How malignant lymph nodes can be diagnosed with ultrasound
Medical ultrasound is a crucially important imaging procedure, even in diagnosing cancer. Researchers from the Fraunhofer Institute for Computer Graphics Research IGD are developing a digital platform for detecting malignant lymph nodes in the head and neck area from ultrasound images, making biopsies redundant in the process. For the Echomics software, developers are currently examining the informative value of numerous image markers and biomarkers. The software is slated for release in mid-2021.
(Darmstadt) The medicine of the future is on the hunt for technology that makes fast, safe diagnostics possible without delays. Soon, doctors will be able to use ultrasound to detect malignant lymph nodes that spread throughout the head and neck in squamous cell carcinoma. This would make a biopsy superfluous. “The informative value of our application will be so good that the right treatment can be determined immediately, without additional examinations,” said Matthias Noll, deputy head of the Visual Healthcare Technologies Competence Center at Fraunhofer IGD. Ideally, the software would use the data to suggest the best treatment that would make sense for this particular patient.
Automated imaging data analysis
Ultrasound is already routinely used in the diagnosis of these tumors, however, the imaging itself is insufficient for a fully confirmed diagnosis. The Echomics software by Fraunhofer IGD looks to be the first to change that. It uses biomarkers or image markers established in the automated analysis of tumors in radiological imaging data, called radiomics. Additional ultrasound-specific markers help improve detection, making possible an objective analysis of the imaging data. In its current phase of development, up to 4,000 different markers are being tested. Aside from appearance and size, the software looks at other aspects, such as the firmness of the lymph node, its contour quality, or the structure of the tissue. “We’re currently verifying the informative value of each individual marker and finding the best ones,” explained Noll.
Squamous cell carcinoma’s signature makes diagnosis possible
In addition to the 3D imaging data itself, the application also factors in the patient’s clinical information, such as gender, age, and lifestyle, allowing individual risks to be included in the diagnosis. The end result is a kind of signature for the squamous cell carcinoma metastasized in the lymph nodes that allows for an exact diagnosis and flows into the selection of a personalized, ideal treatment. With each additional patient anonymized and added to the database, the results become more accurate. The software can be used just as good for an initial diagnosis as for a follow-up.

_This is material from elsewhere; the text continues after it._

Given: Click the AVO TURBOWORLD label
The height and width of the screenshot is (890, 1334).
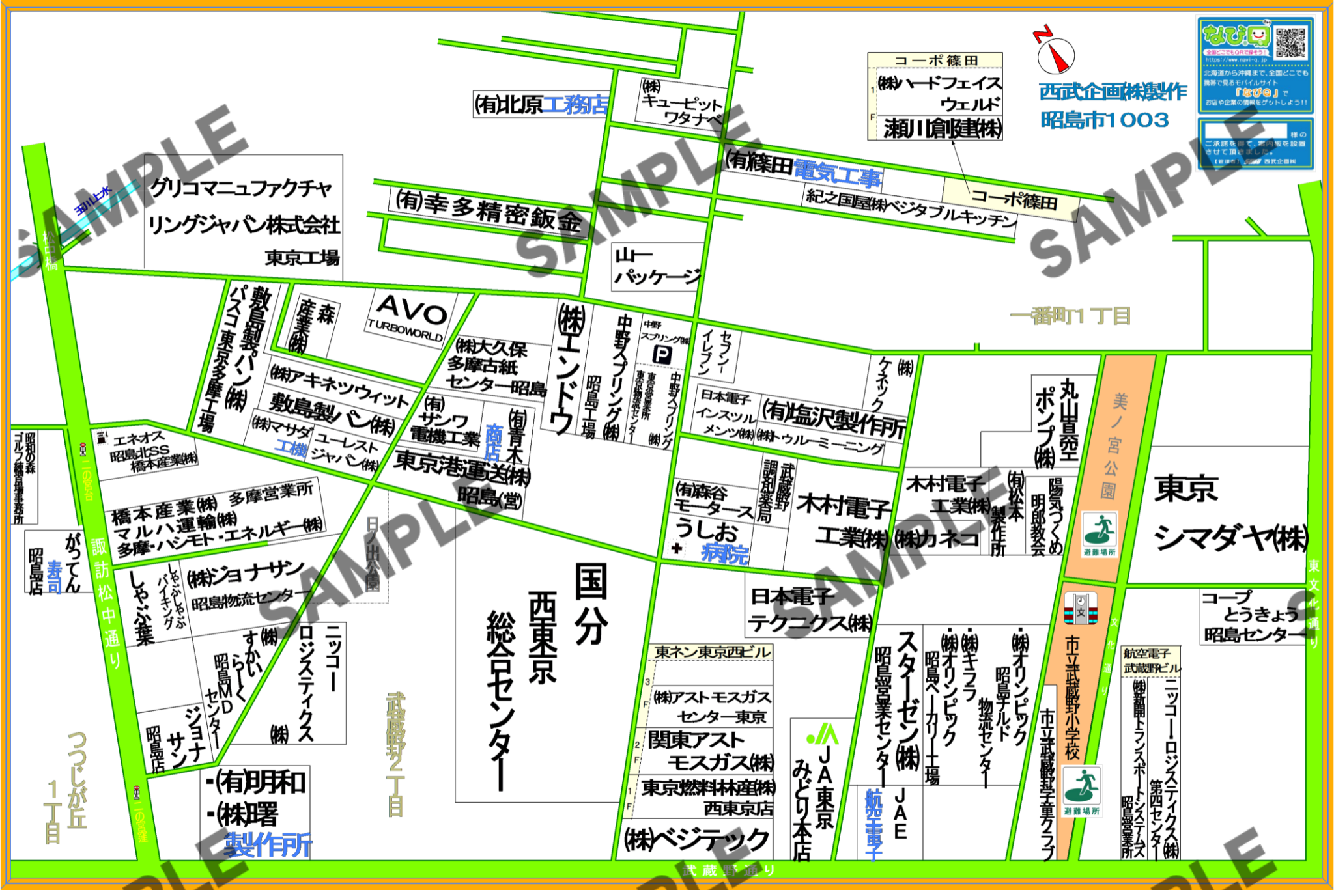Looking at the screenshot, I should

Analytical environment for clinical research
To better comprehend the generated patient data, it is rendered explorable with the help of visual analytics methods. To achieve this, the researchers at Fraunhofer IGD are developing a dashboard -- a user interface for displaying the data. “With this analytical environment for clinical researchers, various scientific issues can be studied,” said Jörn Kohlhammer, head of the Information Visualization and Visual Analytics Competence Center. The huge amount of data can be used to derive hypotheses while also validating them. Healthcare professionals can look for similar patients and use patient cohorts to test their suppositions. This will result in new knowledge about diagnostics and treatment.

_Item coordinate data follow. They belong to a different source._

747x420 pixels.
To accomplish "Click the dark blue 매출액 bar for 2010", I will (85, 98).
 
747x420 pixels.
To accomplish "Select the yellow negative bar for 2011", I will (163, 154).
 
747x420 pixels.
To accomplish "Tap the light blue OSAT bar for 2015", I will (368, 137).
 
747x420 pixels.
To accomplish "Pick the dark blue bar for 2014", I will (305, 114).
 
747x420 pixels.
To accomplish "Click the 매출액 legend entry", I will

Swift progression demands swift diagnosis
Every year, around 17,000 people get tumors in the head and neck area, such the tongue, base of the mouth and larynx. Three quarters of them are men. Nine out of ten tumors are classified as squamous cell carcinoma, i.e., they emanate from the mucous membrane. The lymph nodes in the neck are a part of the diagnostics and follow-up care for these kinds of tumors. One important examination tool is ultrasound. It is inexpensive, does not generate any X-ray radiation, and is available everywhere. However, the results depend on the examiner and the device. In uncertain cases, abnormal lymph nodes need to be biopsied, however, with squamous cell carcinoma in particular, time is of the essence. For patients, biopsies mean a potentially superfluous surgical procedure rife with uncertainty and anxiety.

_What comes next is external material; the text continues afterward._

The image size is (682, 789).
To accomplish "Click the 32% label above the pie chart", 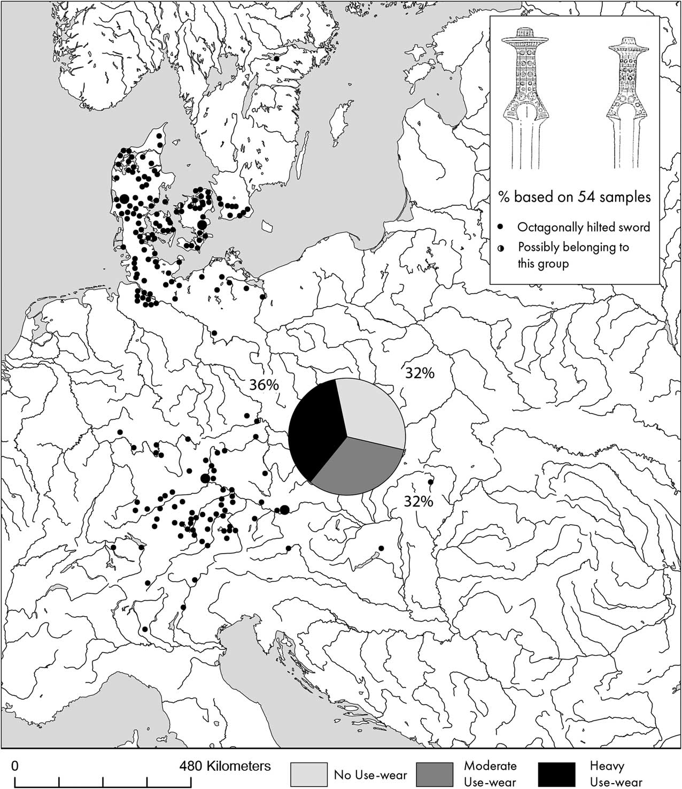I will (x=419, y=373).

From the visual computing experts
ECHOMICS, the detection of malignant lymph nodes in the head and neck area using echographic biomarkers, is an innovation by Fraunhofer IGD. Since the start of the 2000s, the institute has been developing new ultrasound applications. Visual analytics and information visualization -- the optimal visualization of data and information -- are other Fraunhofer IGD competences in the medical field. ECHOMICS is a project funded by German’s Federal Ministry for Education and Research as part of the SME medical technology innovation project “KMU-innovativ: Medizintechnik”.